# START OF Dataset records

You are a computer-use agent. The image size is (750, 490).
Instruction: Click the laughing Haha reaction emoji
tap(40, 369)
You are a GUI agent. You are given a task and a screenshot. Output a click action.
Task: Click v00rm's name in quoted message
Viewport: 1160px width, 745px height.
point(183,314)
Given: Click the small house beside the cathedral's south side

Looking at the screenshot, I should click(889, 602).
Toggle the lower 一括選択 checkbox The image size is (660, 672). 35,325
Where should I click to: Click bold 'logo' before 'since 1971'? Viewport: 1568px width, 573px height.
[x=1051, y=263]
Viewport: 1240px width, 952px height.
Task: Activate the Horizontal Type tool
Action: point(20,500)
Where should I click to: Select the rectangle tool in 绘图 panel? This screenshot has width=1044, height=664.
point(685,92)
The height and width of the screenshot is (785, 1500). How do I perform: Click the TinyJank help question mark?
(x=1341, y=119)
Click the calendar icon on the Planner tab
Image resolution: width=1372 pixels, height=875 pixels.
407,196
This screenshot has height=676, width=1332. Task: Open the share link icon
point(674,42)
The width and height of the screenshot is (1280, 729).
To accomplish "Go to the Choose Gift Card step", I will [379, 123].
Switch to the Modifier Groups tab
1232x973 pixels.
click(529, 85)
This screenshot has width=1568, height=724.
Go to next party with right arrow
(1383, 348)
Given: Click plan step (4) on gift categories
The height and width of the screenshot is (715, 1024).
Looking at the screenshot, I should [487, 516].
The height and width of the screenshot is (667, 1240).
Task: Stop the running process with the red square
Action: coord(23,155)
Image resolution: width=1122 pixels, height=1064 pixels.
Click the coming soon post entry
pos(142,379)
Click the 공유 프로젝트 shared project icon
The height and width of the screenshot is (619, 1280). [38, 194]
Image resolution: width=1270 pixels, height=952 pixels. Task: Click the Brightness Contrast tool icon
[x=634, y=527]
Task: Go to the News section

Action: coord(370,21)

# END OF Dataset records

Short task:
Output every line of the rows above as a JSON list of strings, one string per line, leaving out blank lines.

Correct result:
[
  "You are a computer-use agent. The image size is (750, 490).",
  "Instruction: Click the laughing Haha reaction emoji",
  "tap(40, 369)",
  "You are a GUI agent. You are given a task and a screenshot. Output a click action.",
  "Task: Click v00rm's name in quoted message",
  "Viewport: 1160px width, 745px height.",
  "point(183,314)",
  "Given: Click the small house beside the cathedral's south side",
  "Looking at the screenshot, I should click(889, 602).",
  "Toggle the lower 一括選択 checkbox The image size is (660, 672). 35,325",
  "Where should I click to: Click bold 'logo' before 'since 1971'? Viewport: 1568px width, 573px height.",
  "[x=1051, y=263]",
  "Viewport: 1240px width, 952px height.",
  "Task: Activate the Horizontal Type tool",
  "Action: point(20,500)",
  "Where should I click to: Select the rectangle tool in 绘图 panel? This screenshot has width=1044, height=664.",
  "point(685,92)",
  "The height and width of the screenshot is (785, 1500). How do I perform: Click the TinyJank help question mark?",
  "(x=1341, y=119)",
  "Click the calendar icon on the Planner tab",
  "Image resolution: width=1372 pixels, height=875 pixels.",
  "407,196",
  "This screenshot has height=676, width=1332. Task: Open the share link icon",
  "point(674,42)",
  "The width and height of the screenshot is (1280, 729).",
  "To accomplish \"Go to the Choose Gift Card step\", I will [379, 123].",
  "Switch to the Modifier Groups tab",
  "1232x973 pixels.",
  "click(529, 85)",
  "This screenshot has width=1568, height=724.",
  "Go to next party with right arrow",
  "(1383, 348)",
  "Given: Click plan step (4) on gift categories",
  "The height and width of the screenshot is (715, 1024).",
  "Looking at the screenshot, I should [487, 516].",
  "The height and width of the screenshot is (667, 1240).",
  "Task: Stop the running process with the red square",
  "Action: coord(23,155)",
  "Image resolution: width=1122 pixels, height=1064 pixels.",
  "Click the coming soon post entry",
  "pos(142,379)",
  "Click the 공유 프로젝트 shared project icon",
  "The height and width of the screenshot is (619, 1280). [38, 194]",
  "Image resolution: width=1270 pixels, height=952 pixels. Task: Click the Brightness Contrast tool icon",
  "[x=634, y=527]",
  "Task: Go to the News section",
  "Action: coord(370,21)"
]